Concomitantly Administered Vaccines

US Bridging Study

• The study evaluated infants who received Daptacel concomitantly with Hib conjugate vaccine (Sanofi Pasteur SA) according to local practices. Anti-PRP immune response was 261 infants who received 3 doses of Hib conjugate vaccine.

• One month after the third dose, 96.9% achieved anti-PRP antibody levels of at least 0.15 mcg/mL and 82.7% achieved antibody levels of at least 1.0 mcg/mL. 

US Study

• The study evaluated infants who received Daptacel concomitantly with Hib conjugate vaccine, IPV, 7-valent pneumococcal conjugate vaccine, and hepatitis B vaccine at 7 months of age.

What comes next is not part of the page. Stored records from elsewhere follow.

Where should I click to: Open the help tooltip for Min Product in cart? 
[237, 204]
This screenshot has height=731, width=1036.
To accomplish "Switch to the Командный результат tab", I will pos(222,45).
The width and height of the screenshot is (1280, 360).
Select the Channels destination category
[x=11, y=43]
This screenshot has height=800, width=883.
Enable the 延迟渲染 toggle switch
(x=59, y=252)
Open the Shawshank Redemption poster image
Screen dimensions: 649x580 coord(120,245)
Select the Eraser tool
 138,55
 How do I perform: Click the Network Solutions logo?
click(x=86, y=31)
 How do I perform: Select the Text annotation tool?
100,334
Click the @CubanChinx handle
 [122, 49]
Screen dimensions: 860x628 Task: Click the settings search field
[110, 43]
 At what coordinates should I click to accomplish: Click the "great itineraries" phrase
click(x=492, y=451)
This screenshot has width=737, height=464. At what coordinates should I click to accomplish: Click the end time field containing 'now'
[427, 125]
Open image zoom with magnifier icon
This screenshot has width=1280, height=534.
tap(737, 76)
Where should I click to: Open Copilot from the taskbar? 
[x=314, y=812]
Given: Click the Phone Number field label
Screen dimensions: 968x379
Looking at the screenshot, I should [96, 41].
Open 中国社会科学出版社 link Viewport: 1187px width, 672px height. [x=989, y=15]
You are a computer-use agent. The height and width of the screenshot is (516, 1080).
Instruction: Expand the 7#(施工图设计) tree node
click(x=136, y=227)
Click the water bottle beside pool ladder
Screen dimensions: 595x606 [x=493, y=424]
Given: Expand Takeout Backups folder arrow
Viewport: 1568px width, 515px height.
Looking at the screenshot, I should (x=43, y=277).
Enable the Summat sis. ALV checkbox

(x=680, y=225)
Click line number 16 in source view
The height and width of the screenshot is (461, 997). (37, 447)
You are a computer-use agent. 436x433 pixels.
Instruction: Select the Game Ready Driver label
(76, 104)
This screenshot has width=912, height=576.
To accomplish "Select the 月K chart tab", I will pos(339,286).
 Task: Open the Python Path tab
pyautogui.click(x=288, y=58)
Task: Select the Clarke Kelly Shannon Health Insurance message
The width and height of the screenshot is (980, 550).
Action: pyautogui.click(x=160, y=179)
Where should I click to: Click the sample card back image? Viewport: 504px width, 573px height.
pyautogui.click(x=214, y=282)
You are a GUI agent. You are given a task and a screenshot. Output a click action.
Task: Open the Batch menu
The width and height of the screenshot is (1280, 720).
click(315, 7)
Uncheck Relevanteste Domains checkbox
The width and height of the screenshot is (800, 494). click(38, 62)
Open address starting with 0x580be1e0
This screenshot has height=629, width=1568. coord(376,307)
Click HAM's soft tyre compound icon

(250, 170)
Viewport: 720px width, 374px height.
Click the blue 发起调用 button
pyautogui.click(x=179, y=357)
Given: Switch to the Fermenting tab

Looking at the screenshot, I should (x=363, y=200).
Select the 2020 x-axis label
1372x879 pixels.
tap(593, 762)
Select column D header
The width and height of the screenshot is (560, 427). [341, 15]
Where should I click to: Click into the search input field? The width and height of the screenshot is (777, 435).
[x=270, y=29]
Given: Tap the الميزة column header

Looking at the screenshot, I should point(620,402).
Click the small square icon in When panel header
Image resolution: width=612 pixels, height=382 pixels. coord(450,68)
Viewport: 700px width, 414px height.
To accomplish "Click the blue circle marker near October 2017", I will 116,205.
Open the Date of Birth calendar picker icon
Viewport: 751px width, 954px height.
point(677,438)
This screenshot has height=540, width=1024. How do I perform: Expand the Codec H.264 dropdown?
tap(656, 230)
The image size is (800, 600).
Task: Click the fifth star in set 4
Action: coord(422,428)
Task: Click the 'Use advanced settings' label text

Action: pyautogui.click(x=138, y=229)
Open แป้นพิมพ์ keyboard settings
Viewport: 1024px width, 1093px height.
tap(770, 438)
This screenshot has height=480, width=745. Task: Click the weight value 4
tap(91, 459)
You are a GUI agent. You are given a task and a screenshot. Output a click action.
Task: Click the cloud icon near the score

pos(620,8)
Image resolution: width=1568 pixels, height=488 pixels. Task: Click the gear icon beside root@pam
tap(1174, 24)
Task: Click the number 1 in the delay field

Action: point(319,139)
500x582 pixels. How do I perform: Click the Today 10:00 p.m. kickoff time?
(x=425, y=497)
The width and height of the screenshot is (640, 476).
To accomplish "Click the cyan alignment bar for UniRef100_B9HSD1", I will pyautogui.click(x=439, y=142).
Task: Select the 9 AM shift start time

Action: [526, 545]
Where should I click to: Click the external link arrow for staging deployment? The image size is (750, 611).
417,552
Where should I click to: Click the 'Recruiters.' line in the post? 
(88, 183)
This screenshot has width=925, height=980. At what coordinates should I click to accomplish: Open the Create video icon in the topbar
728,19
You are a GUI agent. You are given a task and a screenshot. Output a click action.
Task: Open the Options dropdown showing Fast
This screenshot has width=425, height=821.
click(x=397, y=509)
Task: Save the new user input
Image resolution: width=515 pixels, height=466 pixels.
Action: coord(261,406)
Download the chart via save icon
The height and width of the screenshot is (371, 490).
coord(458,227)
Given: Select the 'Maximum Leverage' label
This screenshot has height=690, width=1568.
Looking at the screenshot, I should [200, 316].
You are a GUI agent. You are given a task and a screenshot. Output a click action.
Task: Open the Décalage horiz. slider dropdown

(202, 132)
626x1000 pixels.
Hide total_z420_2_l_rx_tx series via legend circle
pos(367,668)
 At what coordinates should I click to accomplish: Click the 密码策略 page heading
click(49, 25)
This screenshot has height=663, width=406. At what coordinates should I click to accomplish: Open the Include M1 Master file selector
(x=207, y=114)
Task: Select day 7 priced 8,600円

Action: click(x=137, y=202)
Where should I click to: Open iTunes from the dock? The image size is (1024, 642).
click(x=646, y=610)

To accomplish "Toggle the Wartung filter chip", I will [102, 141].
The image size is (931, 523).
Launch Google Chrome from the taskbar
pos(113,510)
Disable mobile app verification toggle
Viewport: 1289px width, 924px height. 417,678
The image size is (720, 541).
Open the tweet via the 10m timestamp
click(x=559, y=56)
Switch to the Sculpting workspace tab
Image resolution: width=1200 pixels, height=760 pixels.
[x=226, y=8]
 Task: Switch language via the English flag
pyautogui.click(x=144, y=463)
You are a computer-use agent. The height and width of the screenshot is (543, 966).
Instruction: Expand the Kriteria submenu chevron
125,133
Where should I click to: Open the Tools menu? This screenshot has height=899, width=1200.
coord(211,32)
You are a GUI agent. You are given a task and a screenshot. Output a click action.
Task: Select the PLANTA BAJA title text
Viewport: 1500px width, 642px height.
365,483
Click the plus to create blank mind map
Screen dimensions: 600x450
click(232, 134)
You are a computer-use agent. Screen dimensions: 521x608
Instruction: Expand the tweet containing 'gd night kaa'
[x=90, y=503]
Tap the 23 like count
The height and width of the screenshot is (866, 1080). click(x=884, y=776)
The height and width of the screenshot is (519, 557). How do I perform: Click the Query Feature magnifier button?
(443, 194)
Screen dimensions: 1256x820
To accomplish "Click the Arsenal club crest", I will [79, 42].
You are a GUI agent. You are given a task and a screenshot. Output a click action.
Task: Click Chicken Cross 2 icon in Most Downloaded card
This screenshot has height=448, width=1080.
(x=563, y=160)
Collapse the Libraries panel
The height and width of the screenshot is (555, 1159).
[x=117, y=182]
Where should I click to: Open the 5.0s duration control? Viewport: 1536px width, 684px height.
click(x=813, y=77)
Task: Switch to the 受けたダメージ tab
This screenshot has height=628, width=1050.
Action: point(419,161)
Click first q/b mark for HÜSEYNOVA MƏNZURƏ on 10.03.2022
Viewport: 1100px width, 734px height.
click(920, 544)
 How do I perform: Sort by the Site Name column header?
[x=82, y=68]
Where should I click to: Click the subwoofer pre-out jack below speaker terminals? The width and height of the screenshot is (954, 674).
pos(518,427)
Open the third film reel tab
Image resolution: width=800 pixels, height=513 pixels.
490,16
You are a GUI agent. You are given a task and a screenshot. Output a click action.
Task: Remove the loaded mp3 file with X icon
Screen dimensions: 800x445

• 100% of patients (N=1050-1097) had protective neutralizing antibody levels (≥1:8 1/dil) for poliovirus types 1, 2 and 3; and 92.4% (N = 998) achieved anti-hepatitis B surface antigen levels ≥10.0 mIU/mL.

• 91.3%-98.9% (N = 1,027-1,029) achieved anti-pneumococcal polysaccharide levels ≥0.5 mcg/mL for serotypes 4, 9V, 14, 18C, 19F and 23F and 80.7% (N = 1,027) achieved an anti-pneumococcal polysaccharide level ≥0.5 mcg/mL for serotype 6B.

• The mumps seroresponse rate was lower when Daptacel was administered concomitantly (86.6%; N = 307) vs non-concomitantly (90.1%; N = 312) with the first dose of MMR vaccine [upper limit of 90% confidence interval for difference in rates (non-concomitant minus concomitant) >5%]. There was no evidence for interference in the immune response to the measles, rubella, and varicella antigens or to the fourth dose of the 7-valent pneumococcal conjugate vaccine with concomitant administration of Daptacel. 

US Randomized, Multicenter Clinical Trial

• The study evaluated children 4 to 6 years of age who received Daptacel concomitantly with: IPV (Sanofi Pasteur SA) followed 30 days later by Menactra (Group A); Menactra followed 30 days later by IPV (Group B); or 30 days after concomitant administration of Menactra and IPV (Group C). Sera were obtained approximately 30 days after each respective vaccination.

• Antibody response to PT, FHA and PRN (GMC), tetanus and diphtheria when Daptacel was administered with Group B were noninferior to those observed when Daptacel (and IPV) were administered with Group A.

• The anti-FIM GMCs were marginally lower when Daptacel and Menactra were administered concomitantly but the clinical significance is unknown.

• When Daptacel (and IPV) were administered 30 days prior to Menactra [Group A], significantly lower serum-bactericidal assay-human complement (SBA-H) GMTs to all 4 meningococcal serogroups were observed compared to when Menactra (and IPV) were administered 30 days prior to Daptacel [Group C]. 

• When Daptacel was administered concomitantly with Menactra [Group B], SBA-H GMTs to meningococcal serogroups A, C, and W-135 were non-inferior to those observed when Menactra (and IPV) were administered [Group C]. The non-inferiority criterion was marginally missed for meningococcal serogroup Y.